**PROVIDED DATA**
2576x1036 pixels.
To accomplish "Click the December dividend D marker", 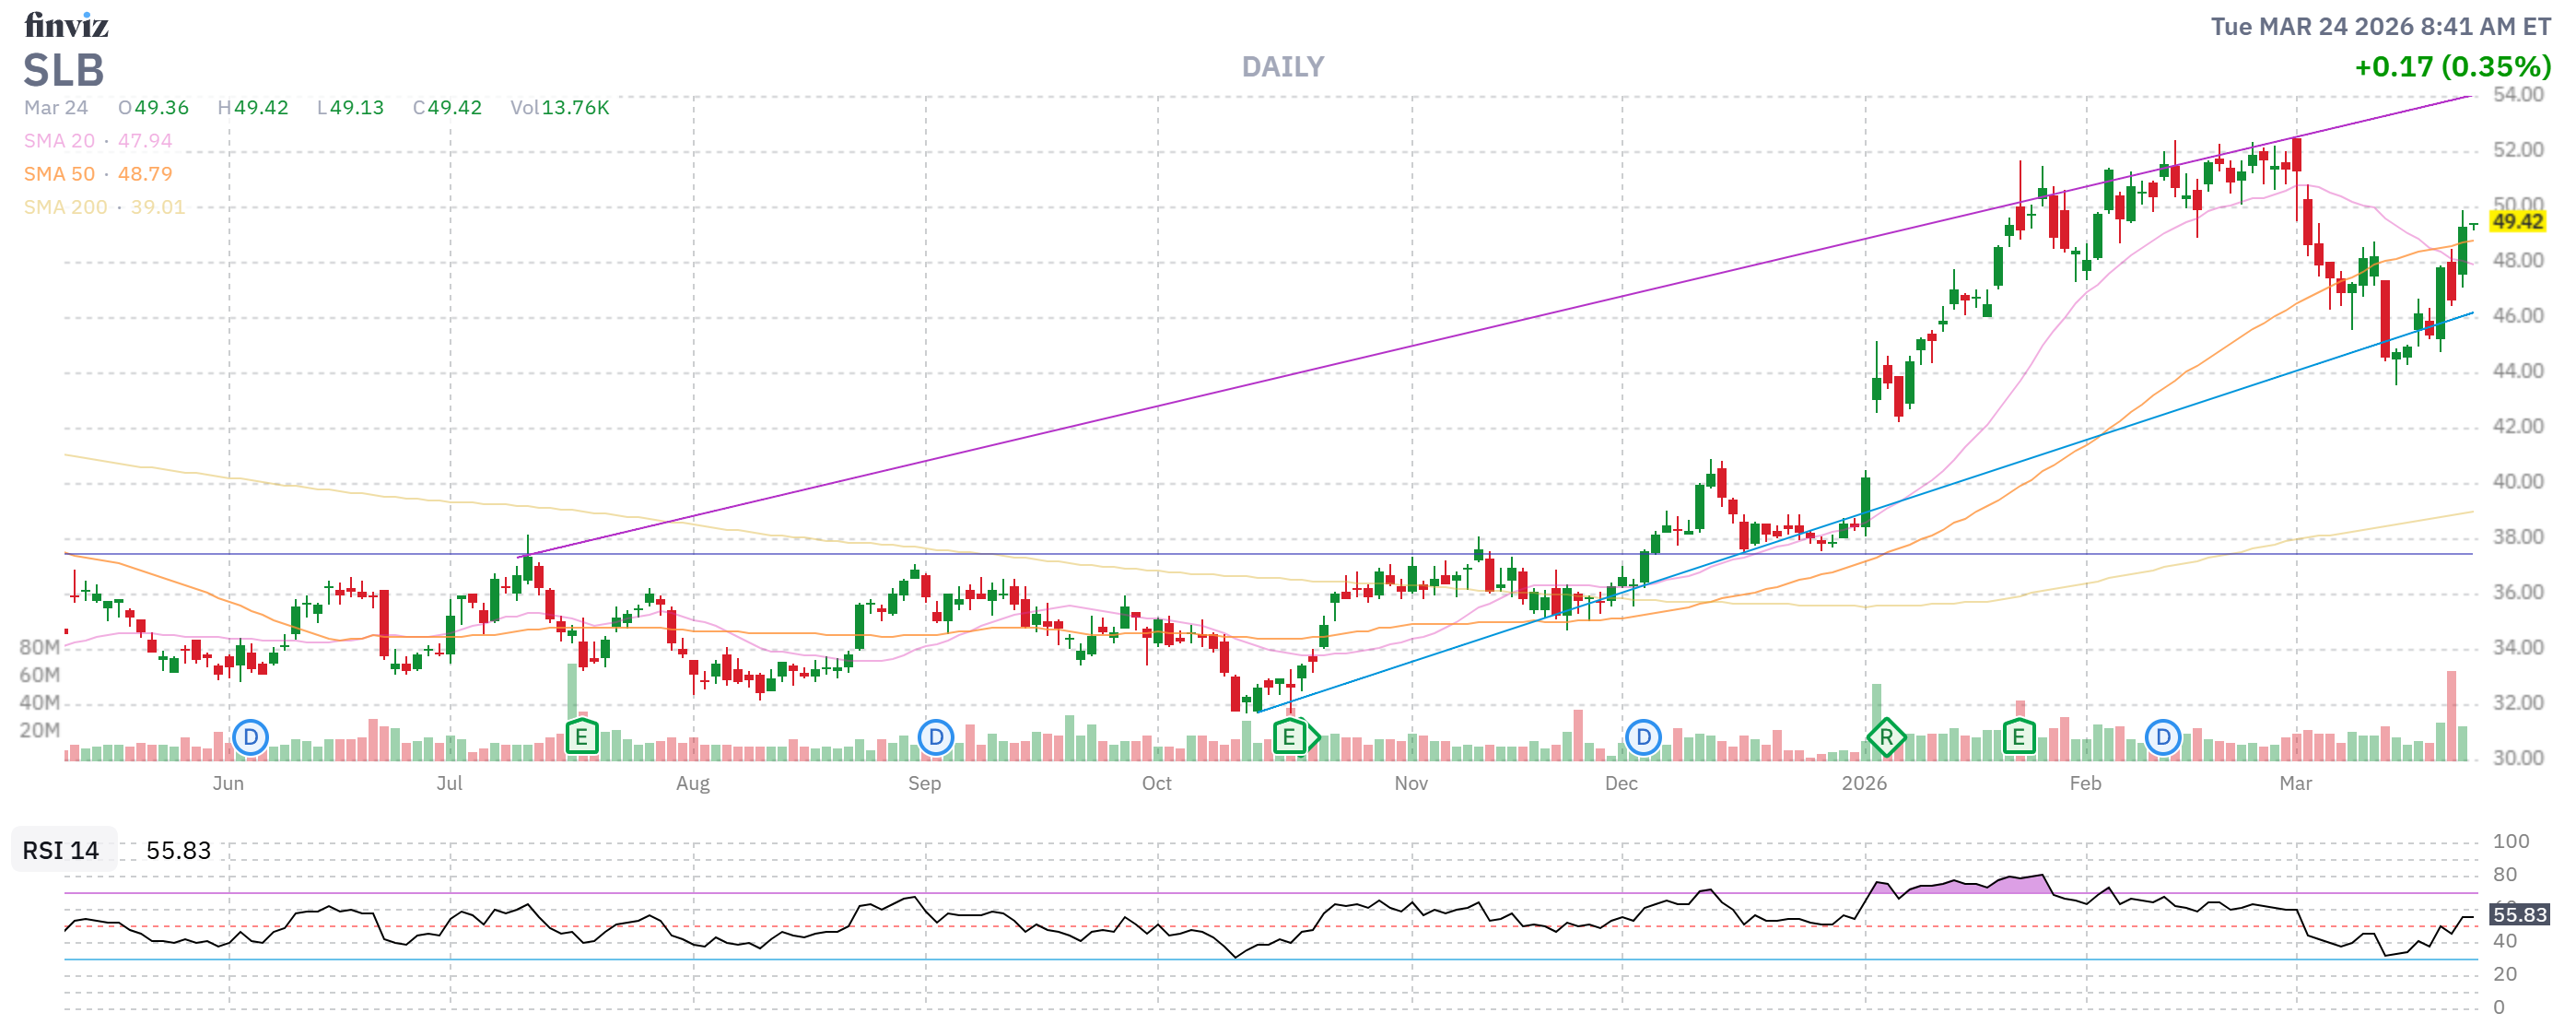I will pos(1643,738).
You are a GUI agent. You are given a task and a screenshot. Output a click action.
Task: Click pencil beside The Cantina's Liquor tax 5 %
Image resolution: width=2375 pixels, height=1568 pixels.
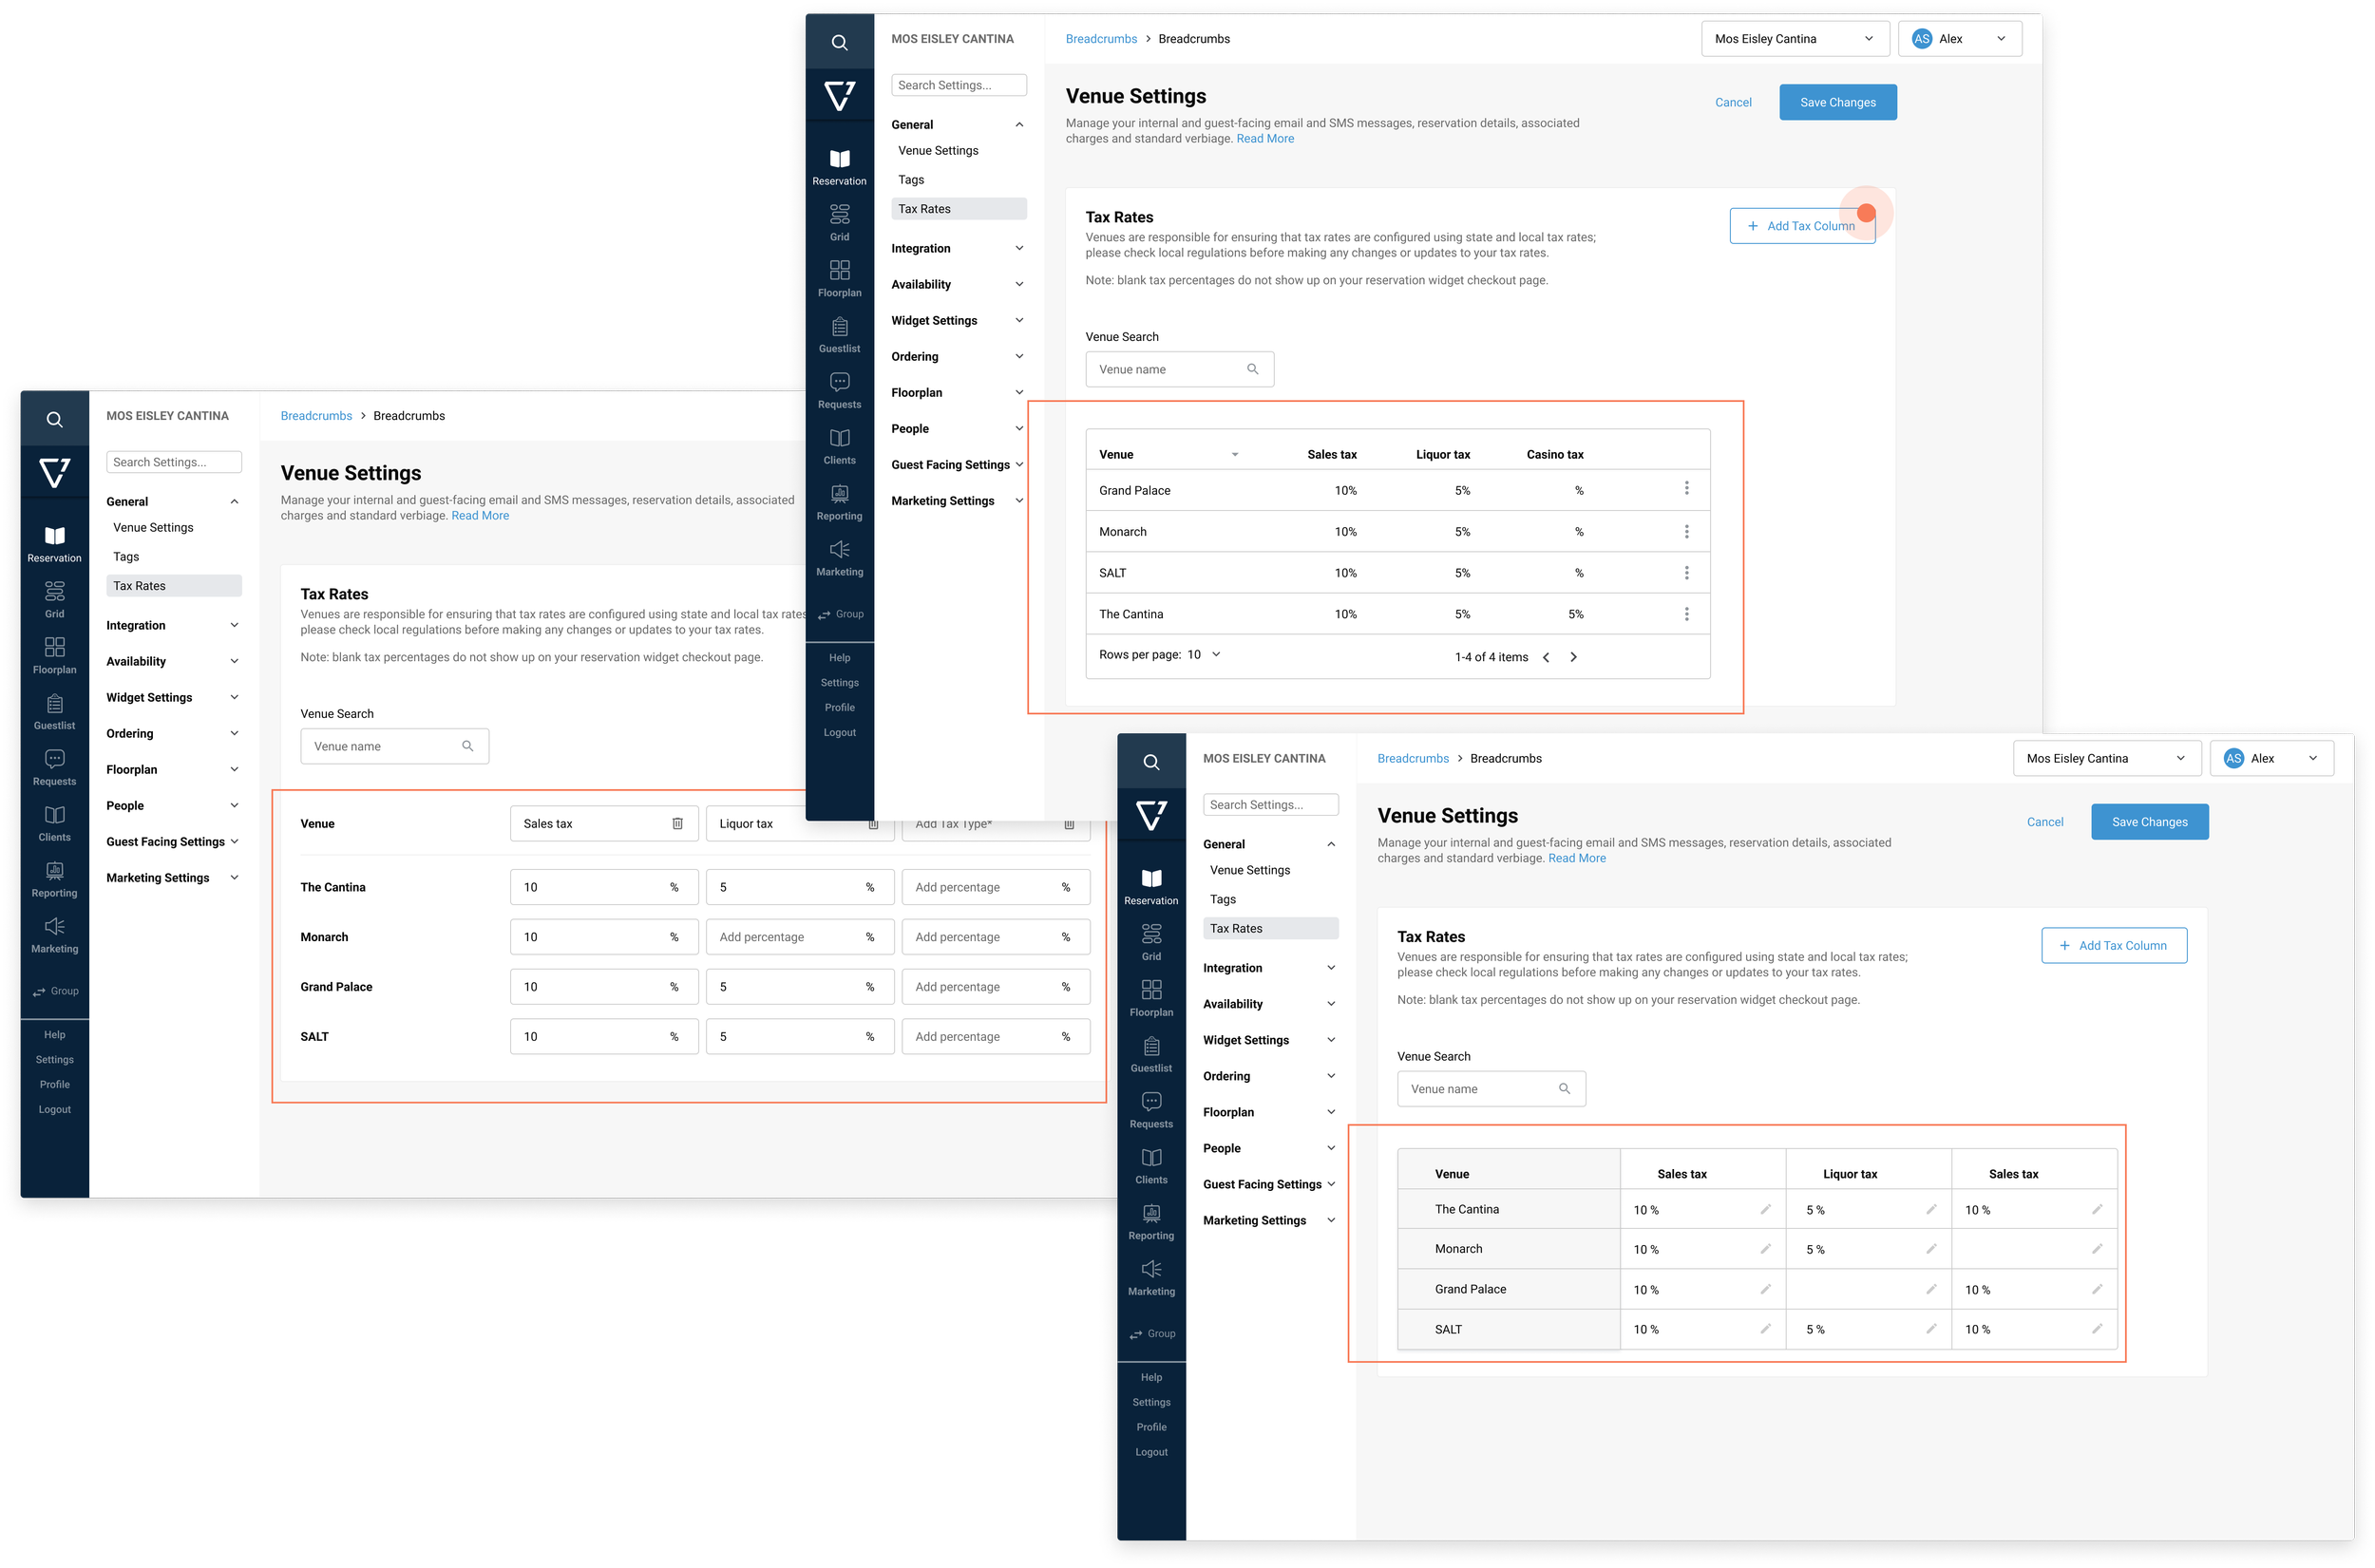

**ACTIVITY**
Retype the lines exactly. Begin at the one that holds "Task: Click pencil", stop at the last line of the entries above, and drop the pictures.

**EXERCISE ANSWER**
Task: Click pencil beside The Cantina's Liquor tax 5 %
Image resolution: width=2375 pixels, height=1568 pixels.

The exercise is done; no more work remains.